15/05/2026
Em 27 de abril, a 2ª Vara Criminal de Mineiros, no interior de Goiás, concedeu medida protetiva a um homem que sofria perseguição do ex-companheiro depois do término de uma relação homoafetiva. O juiz Matheus Nobre Giuliasse aplicou a Lei Maria da Penha e determinou tornozeleira eletrônica por 90 dias para o agressor. A vítima recebeu botão de pânico.
A base legal foi o Mandado de Injunção 7452, julgado pelo STF. A Corte estabeleceu que a Lei Maria da Penha pode ser aplicada em relações homoafetivas masculinas e em situações envolvendo mulheres trans ou travestis em contextos familiares, desde que haja violência doméstica e vulnerabilidade comprovadas.

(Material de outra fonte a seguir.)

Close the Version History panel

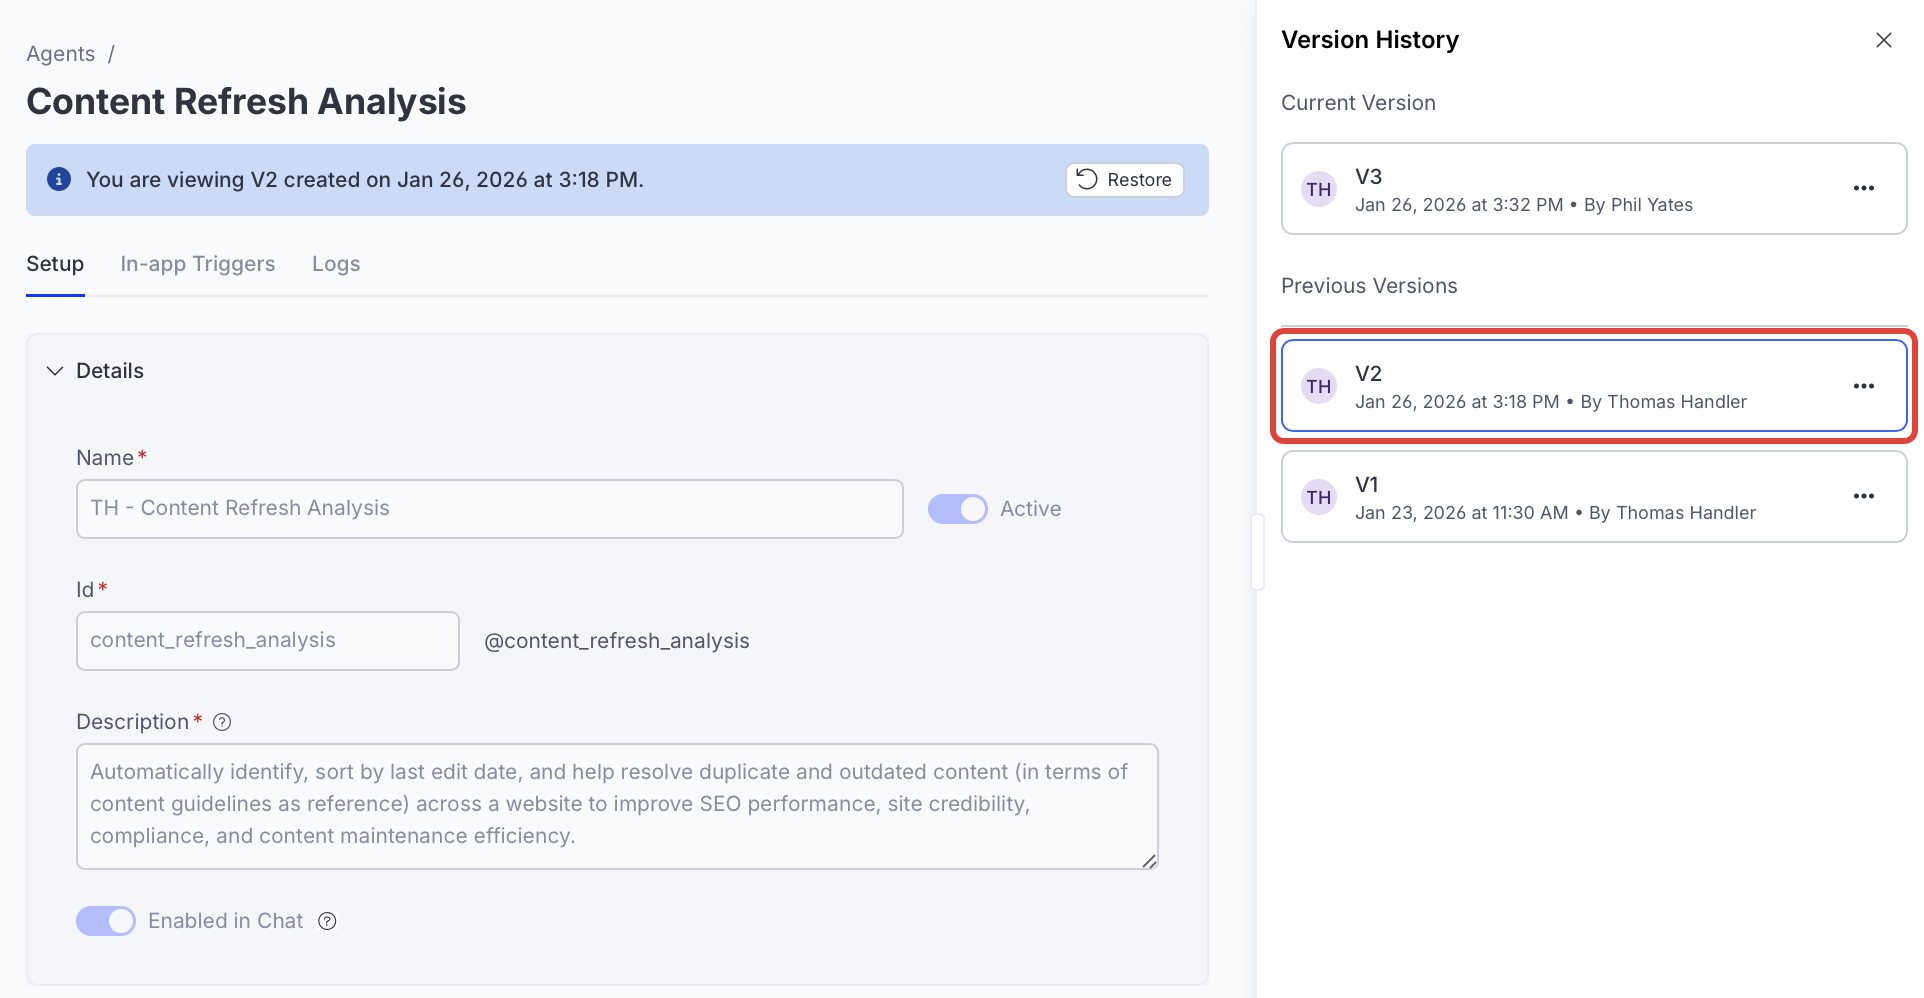pyautogui.click(x=1883, y=40)
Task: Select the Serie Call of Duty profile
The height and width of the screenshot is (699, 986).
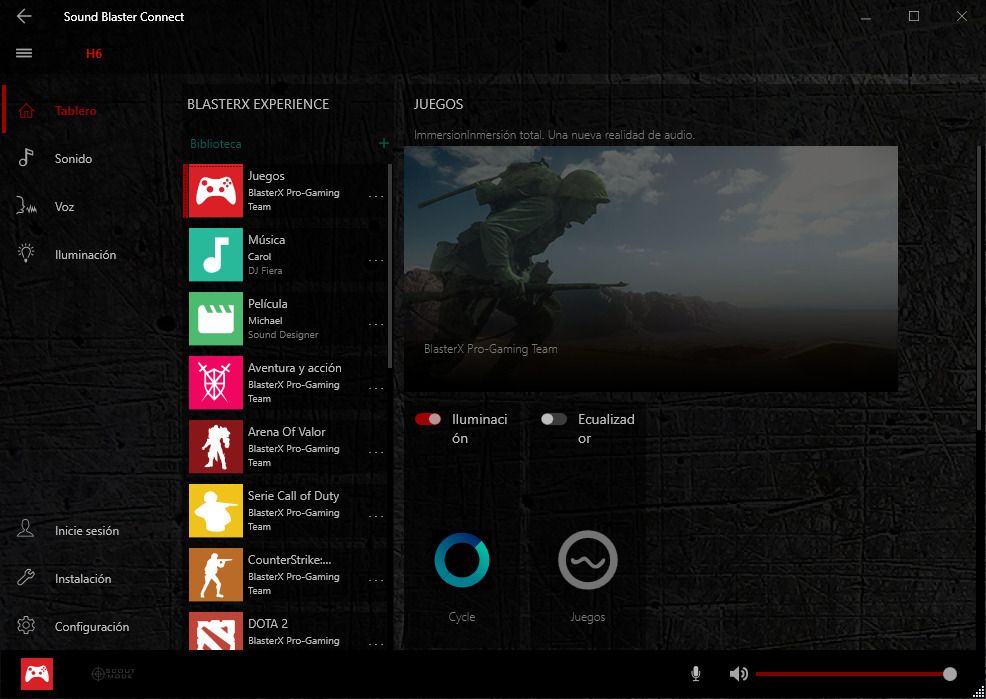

Atenção, porque isso é importante. O STF deixou claro: a aplicação não é automática. É necessária a análise concreta de elementos que indiquem subalternidade, desequilíbrio de poder, dominação, controle ou hipossuficiência na relação. Sem esses elementos, não cabe a Lei Maria da Penha.
A Lei Maria da Penha continua sendo, na sua essência, uma lei de combate à violência de gênero. Foi criada porque mulheres, historicamente, foram colocadas em posição estrutural de subordinação. O que o STF e o juiz de Goiás reconheceram é que essa lógica de poder e vulnerabilidade pode aparecer em outras configurações de família. E onde aparece, a proteção da Lei Maria da Penha tem que chegar.
A lei protege quem está em situação de vulnerabilidade. Em 99% dos casos, é mulher. Mas a lógica que ela combate é a do poder sobre o outro.